Though it’s been more than five years since Hurricane Sandy ravaged Long Island, many people, including Huntington Station resident Sheryl Cohn, are still feeling its effects like the storm only happened yesterday.
In an interview after the April 11 public hearing at Stony Brook University conducted by the Suffolk County Legislature’s Superstorm Sandy Review Task Force, Cohn said her roof was ruined in the wake of the storm, and her house is falling apart around her. The ceiling in her guest bedroom fell and crashed onto the bed, and black mold has sprouted in many rooms around her house. The masonry on the outside of her home — finished only a few months before Sandy hit — fell to pieces on her driveway. She lives in fear that a piece of ceiling will fall on her head while she sits or sleeps.
“My grandson, he turned five in March, he has never been here,” Cohn said. “I would never be able to forgive myself if, God forbid, he contracted something or a piece of sheetrock fell on his head. It makes me feel horrible. He lives a half an hour away, and he’s never been to Nana’s house.”
She first looked into a contractor to fix her roof, but the firm she hired disappeared with all of the money she had already given them.
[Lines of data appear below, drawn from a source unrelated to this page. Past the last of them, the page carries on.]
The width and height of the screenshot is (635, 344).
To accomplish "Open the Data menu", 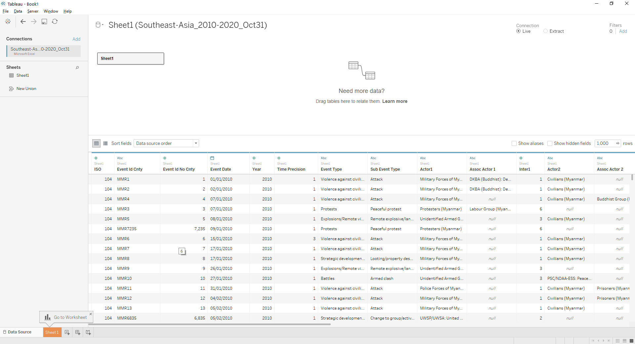I will coord(18,11).
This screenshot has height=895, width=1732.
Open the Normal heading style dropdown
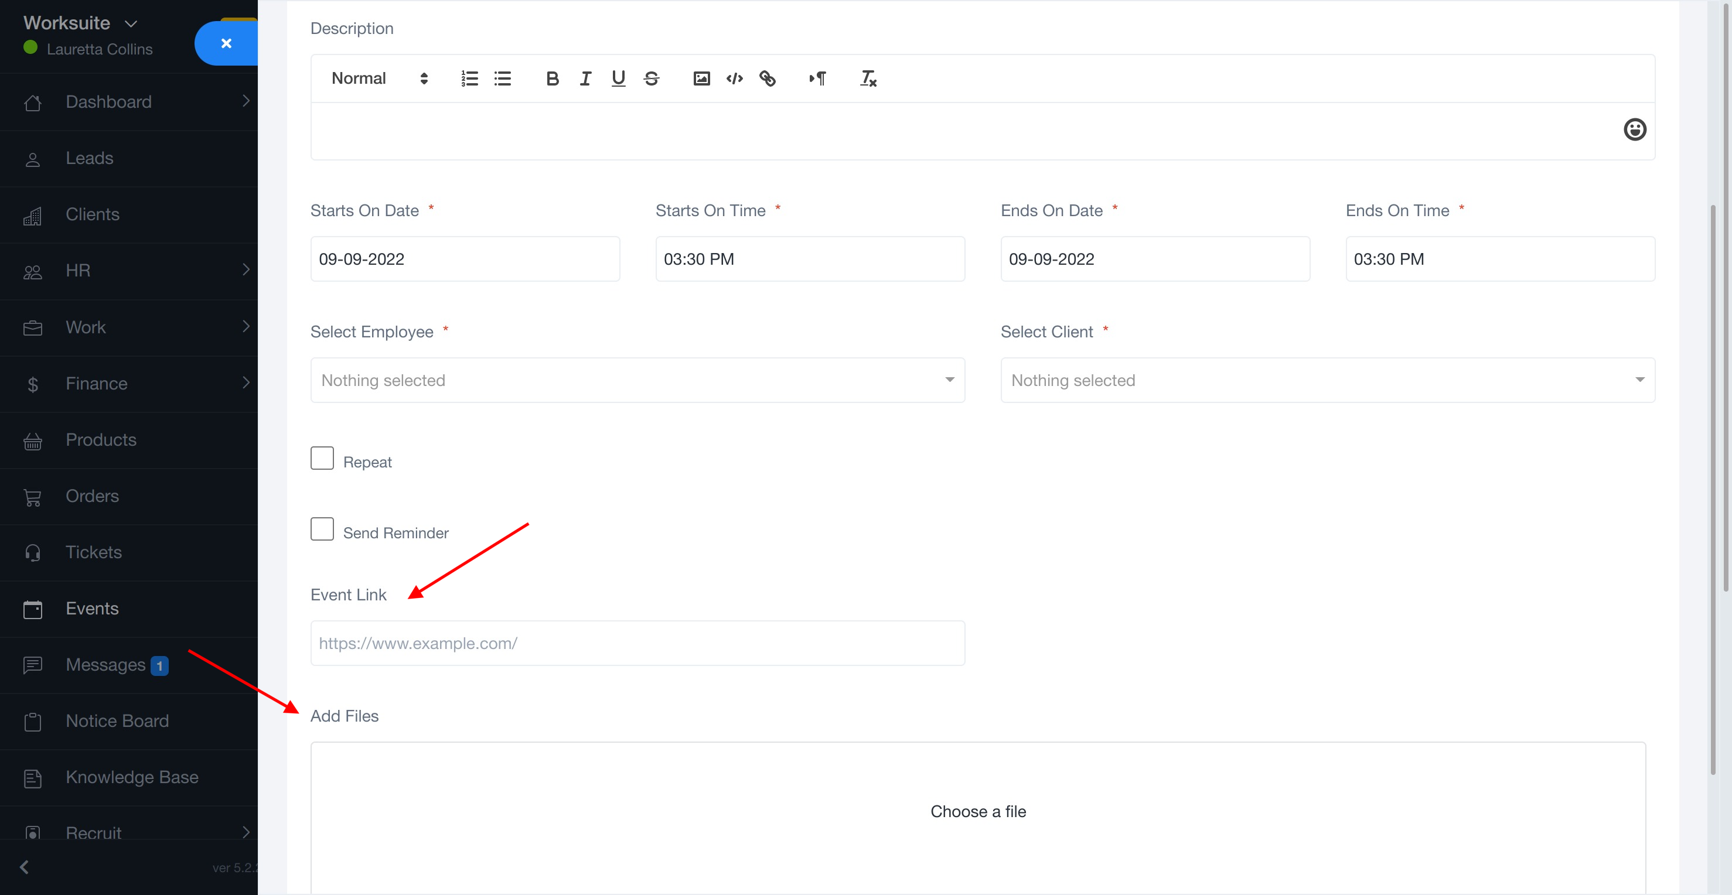click(379, 79)
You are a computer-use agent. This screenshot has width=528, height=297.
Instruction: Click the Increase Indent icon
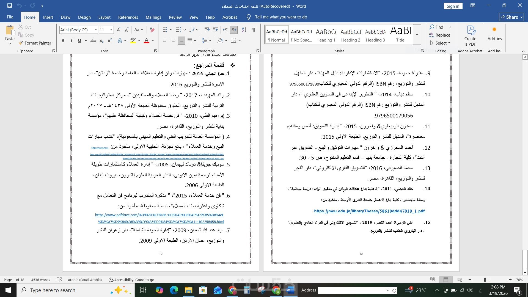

She said the NY Rising Community Reconstruction Program, the state program that was created to provide aid to people whose homes were damaged during the storm, has constantly told her wrong information and switched caseworkers with her multiple times. Now she says they have stopped returning her calls and emails. Five and a half years later she still has no progress on acquiring any financial aid.
As some of the effects of Sandy linger on, Legislator DuWayne Gregory (D-Amityville), the Legislature’s presiding officer, helped to create the Superstorm Sandy Review Task Force, a 27-member committee of government representatives, scientists, engineers and other experts to make recommendations on how to deal with the lasting effects of Sandy as well as prepare Suffolk County for the next big storm.
“My grandson, he turned five in March, he has never been here. I would never be able to forgive myself if, God forbid, he contracted something or a piece of sheetrock fell on his head.”
— Sheryl Cohn
The task force is divided into four working groups including emergency response, resiliency, recovery and infrastructure.
“As we go and narrow down the issues they want to focus on, we want to look at what went wrong, what are the recommendations, what are the solutions,” said Joshua Slaughter, Gregory’s aide. “We don’t want to reinvent the wheel, but we want to come out with things to make it better.”
The task force plans to have more meetings and come up with a document by December that will provide recommendations for the county.
While much of the focus of the task force is focused on the South Shore, where the damage was much more severe, problems from the North Shore not only deal with damaged property but the severe risk of beach erosion and property loss for people living close to the shore.
Professor of oceanography at Stony Brook University and task force member Malcolm Bowman said there is not enough solid data to say that “storm of the century” Sandy won’t be repeated in the near future and that rising sea levels will make each new storm do more damage.
“Five, 10, 25 years from now it will take less of a storm to do the same amount of damage,” Bowman said. “That is the challenge that we have to think about and be prepared for.”
There are both natural solutions and engineered solutions up in the air for trying to fix Long Island’s receding beachline, according to Bowman. Natural solutions include planting seagrass and reestablishing oyster beds to hold the land in place, while engineering solutions include barriers and other human-made structures. Bowman said that both will come into play when preparing for upcoming storms.
Regarding aiding those who are still affected by Sandy navigate their recovery, Slaughter said the task force was thinking about recovery advocates, somebody who can be hired by the state to work with people on a consistent basis.
“I know it will be difficult, there are a lot of cases, but if you leave it to that one on one, people will be running forever, and not every consumer can get out as well as others,” Slaughter said.
“The vast, vast majority of our contractors did the best to their ability, but of course the ones we hear about are those who put people in a bad position or were unscrupulous,” chair of the task force Dave Calone said. “Our job as a governmental entity is to make recommendations to limit that as much as possible.”
Another task force meeting took place April 18 at the Southampton Town Hall. Two more meetings are scheduled for April 26 at Patchogue-Medford High School and May 2 at Babylon Town Hall.